Two Brothers Barbecue, Ball Ground GA

I was out of town yesterday on business, hoping-to-earn-a-little-extra-money-business, with Randy, who, apart from an unfortunate willingness to eat at those gawdawful Chinese buffets, isn’t at all a bad egg. The road took us north through Ball Ground, a town, they say, which was mostly owned by a miser named Oscar Robinson who died in 2005 with an incredibly complicated estate. Robinson owned most of the buildings in the small town and filled them with rocks. He’d sell them, of course, but that’s what the buildings housed: rock stores. Apparently there are still millions of dollars left unaccounted for, and some of it’s probably holed up in one downtown building or another. The current owners are in no rush to tear down anything or let somebody clear it out, for fear that a big sack of money might be under a staircase or in a wall or something. On the one hand, Robinson didn’t seem to do very much for bringing economic development to Ball Ground, but on the other, he kept the Wal-Marts out of town. Frankly, we all owe that man a beer in heaven.

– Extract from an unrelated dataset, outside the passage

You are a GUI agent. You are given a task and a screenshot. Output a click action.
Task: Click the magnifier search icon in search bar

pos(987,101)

The road took us to Two Brothers, a place I left in a fit of completely unjustified pique about eight years previously. The interior of the place is done up like a whacking huge tool shed, full of rusty old farm equipment, those glass insulators for power lines that you always see in places like this, and old soda bottles lining the walls. Eight years ago, I had my eye on a bottle of Kickapoo Joy Juice from the late sixties. This was a Ski / Mountain Dew clone made to cash in on the Li’l Abner comic strip, and sold at the (now abandoned) Dogpatch USA theme park, along with shops throughout the region. These days, it’s bottled with a paper label and sold in specialty stores for nerds like me, some of whom like to pretend that they can tell the difference between it and Mountain Dew. Anyway, I like the original bottle, and they wouldn’t sell it to me, and so I walked off in a supposed huff and didn’t come back because they were so “mean.” Plus, they’re in Ball Ground.

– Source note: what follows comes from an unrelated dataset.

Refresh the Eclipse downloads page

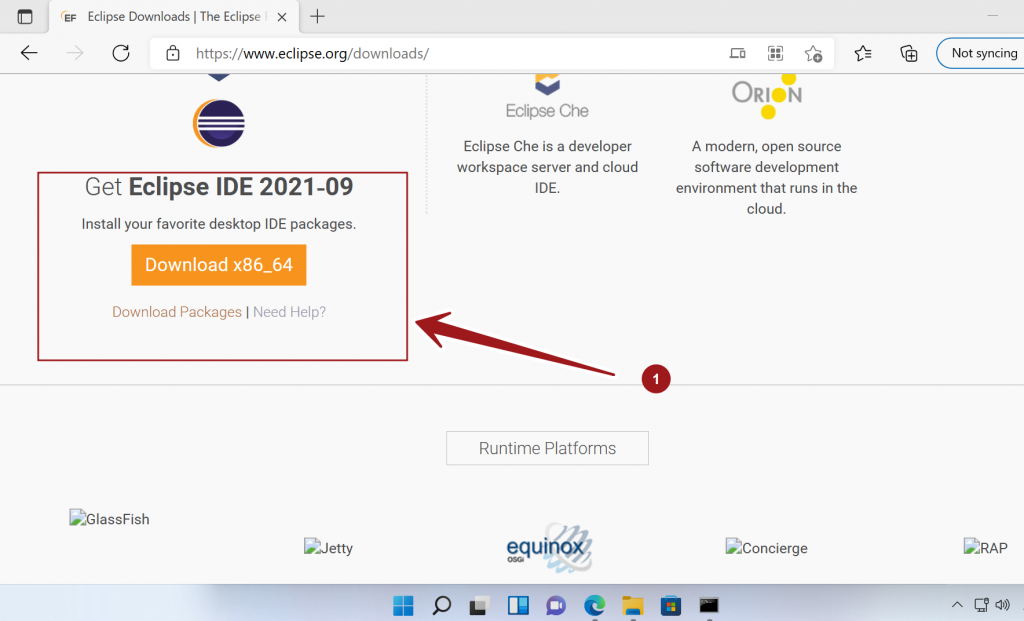coord(121,53)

Well, I’m willing to let bygones be bygones after eight years, especially when I’m the one who lost out by not eating this great food.

Lunch and supper are served here Thursday through Sunday. You go through cafeteria-style and usually have seven or eight sides to choose, with pickles, onions and chow-chow available by the register. The stew – I’m not picky about stew, I just want to see it available as a side – is a thick one you can eat with a fork, similar to the hash you get in Athens and the Carolinas. They have a mild and a hot tomato-based sauce and they’re pretty conservative with it.

This is a good little place, ready to fill you up for about ten bucks. Admittedly, every time I look at the paper-labeled bottle of Kickapoo on my mantle, it sticks in my craw a little, but I think I can justify stopping by more often than once every eight years. You never know; I might need some rocks.